## Your objective
Print out the full listing exactly as it reads.
*** Raw data Section Begins ***
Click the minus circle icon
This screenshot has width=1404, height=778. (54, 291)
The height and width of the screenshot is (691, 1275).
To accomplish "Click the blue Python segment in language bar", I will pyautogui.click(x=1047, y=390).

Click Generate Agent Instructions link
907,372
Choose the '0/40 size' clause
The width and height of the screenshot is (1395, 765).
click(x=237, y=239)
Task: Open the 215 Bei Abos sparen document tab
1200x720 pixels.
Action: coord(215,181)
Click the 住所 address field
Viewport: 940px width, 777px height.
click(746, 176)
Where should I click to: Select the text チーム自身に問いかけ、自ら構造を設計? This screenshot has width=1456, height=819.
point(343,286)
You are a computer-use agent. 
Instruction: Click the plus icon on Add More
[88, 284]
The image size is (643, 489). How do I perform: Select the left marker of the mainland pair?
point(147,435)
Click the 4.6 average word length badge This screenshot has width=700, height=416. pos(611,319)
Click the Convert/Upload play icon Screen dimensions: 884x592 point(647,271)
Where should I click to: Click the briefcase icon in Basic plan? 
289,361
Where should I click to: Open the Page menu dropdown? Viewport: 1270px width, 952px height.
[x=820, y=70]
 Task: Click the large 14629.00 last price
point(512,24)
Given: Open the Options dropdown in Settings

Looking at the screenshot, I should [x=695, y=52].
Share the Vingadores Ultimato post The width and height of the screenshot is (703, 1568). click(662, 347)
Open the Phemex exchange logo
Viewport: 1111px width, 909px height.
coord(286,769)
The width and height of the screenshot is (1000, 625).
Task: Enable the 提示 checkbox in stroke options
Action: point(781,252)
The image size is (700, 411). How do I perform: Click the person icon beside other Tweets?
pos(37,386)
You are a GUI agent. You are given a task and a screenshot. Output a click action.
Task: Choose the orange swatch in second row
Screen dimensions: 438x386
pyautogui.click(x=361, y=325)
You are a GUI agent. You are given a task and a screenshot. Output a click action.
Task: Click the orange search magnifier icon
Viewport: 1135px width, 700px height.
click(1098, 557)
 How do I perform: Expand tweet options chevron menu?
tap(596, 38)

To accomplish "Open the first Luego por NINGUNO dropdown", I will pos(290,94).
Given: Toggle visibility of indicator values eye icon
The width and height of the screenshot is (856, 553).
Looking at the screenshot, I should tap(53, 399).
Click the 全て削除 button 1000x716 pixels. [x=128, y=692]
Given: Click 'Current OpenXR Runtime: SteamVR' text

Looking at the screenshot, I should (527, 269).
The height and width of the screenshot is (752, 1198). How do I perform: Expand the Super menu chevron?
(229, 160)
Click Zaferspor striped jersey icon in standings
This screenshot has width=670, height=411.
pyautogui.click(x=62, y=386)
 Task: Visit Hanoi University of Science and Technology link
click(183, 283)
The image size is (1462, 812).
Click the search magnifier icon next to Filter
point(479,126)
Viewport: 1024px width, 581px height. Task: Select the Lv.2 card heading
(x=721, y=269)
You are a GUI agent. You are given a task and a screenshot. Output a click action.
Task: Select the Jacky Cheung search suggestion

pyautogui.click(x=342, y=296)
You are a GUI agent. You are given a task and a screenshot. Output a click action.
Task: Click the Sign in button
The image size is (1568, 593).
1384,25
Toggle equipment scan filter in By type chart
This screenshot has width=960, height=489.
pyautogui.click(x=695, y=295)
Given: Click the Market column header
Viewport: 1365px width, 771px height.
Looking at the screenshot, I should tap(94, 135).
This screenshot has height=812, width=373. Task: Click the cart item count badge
*** Raw data Section Ends ***
## Solution to the exercise
Click the minus circle icon
This screenshot has width=1404, height=778. (54, 291)
The height and width of the screenshot is (691, 1275).
To accomplish "Click the blue Python segment in language bar", I will pyautogui.click(x=1047, y=390).

Click Generate Agent Instructions link
907,372
Choose the '0/40 size' clause
The width and height of the screenshot is (1395, 765).
click(x=237, y=239)
Task: Open the 215 Bei Abos sparen document tab
1200x720 pixels.
Action: coord(215,181)
Click the 住所 address field
Viewport: 940px width, 777px height.
click(746, 176)
Where should I click to: Select the text チーム自身に問いかけ、自ら構造を設計? This screenshot has width=1456, height=819.
point(343,286)
You are a computer-use agent. 
Instruction: Click the plus icon on Add More
[88, 284]
The image size is (643, 489). How do I perform: Select the left marker of the mainland pair?
point(147,435)
Click the 4.6 average word length badge This screenshot has width=700, height=416. pos(611,319)
Click the Convert/Upload play icon Screen dimensions: 884x592 point(647,271)
Where should I click to: Click the briefcase icon in Basic plan? 
289,361
Where should I click to: Open the Page menu dropdown? Viewport: 1270px width, 952px height.
[x=820, y=70]
 Task: Click the large 14629.00 last price
point(512,24)
Given: Open the Options dropdown in Settings

Looking at the screenshot, I should [x=695, y=52].
Share the Vingadores Ultimato post The width and height of the screenshot is (703, 1568). click(662, 347)
Open the Phemex exchange logo
Viewport: 1111px width, 909px height.
coord(286,769)
The width and height of the screenshot is (1000, 625).
Task: Enable the 提示 checkbox in stroke options
Action: point(781,252)
The image size is (700, 411). How do I perform: Click the person icon beside other Tweets?
pos(37,386)
You are a GUI agent. You are given a task and a screenshot. Output a click action.
Task: Choose the orange swatch in second row
Screen dimensions: 438x386
pyautogui.click(x=361, y=325)
You are a GUI agent. You are given a task and a screenshot. Output a click action.
Task: Click the orange search magnifier icon
Viewport: 1135px width, 700px height.
click(1098, 557)
 How do I perform: Expand tweet options chevron menu?
tap(596, 38)

To accomplish "Open the first Luego por NINGUNO dropdown", I will pos(290,94).
Given: Toggle visibility of indicator values eye icon
The width and height of the screenshot is (856, 553).
Looking at the screenshot, I should tap(53, 399).
Click the 全て削除 button 1000x716 pixels. [x=128, y=692]
Given: Click 'Current OpenXR Runtime: SteamVR' text

Looking at the screenshot, I should (527, 269).
The height and width of the screenshot is (752, 1198). How do I perform: Expand the Super menu chevron?
(229, 160)
Click Zaferspor striped jersey icon in standings
This screenshot has width=670, height=411.
pyautogui.click(x=62, y=386)
 Task: Visit Hanoi University of Science and Technology link
click(183, 283)
The image size is (1462, 812).
Click the search magnifier icon next to Filter
point(479,126)
Viewport: 1024px width, 581px height. Task: Select the Lv.2 card heading
(x=721, y=269)
You are a GUI agent. You are given a task and a screenshot. Output a click action.
Task: Select the Jacky Cheung search suggestion

pyautogui.click(x=342, y=296)
You are a GUI agent. You are given a task and a screenshot. Output a click action.
Task: Click the Sign in button
The image size is (1568, 593).
1384,25
Toggle equipment scan filter in By type chart
This screenshot has width=960, height=489.
pyautogui.click(x=695, y=295)
Given: Click the Market column header
Viewport: 1365px width, 771px height.
Looking at the screenshot, I should tap(94, 135).
This screenshot has height=812, width=373. Task: Click the cart item count badge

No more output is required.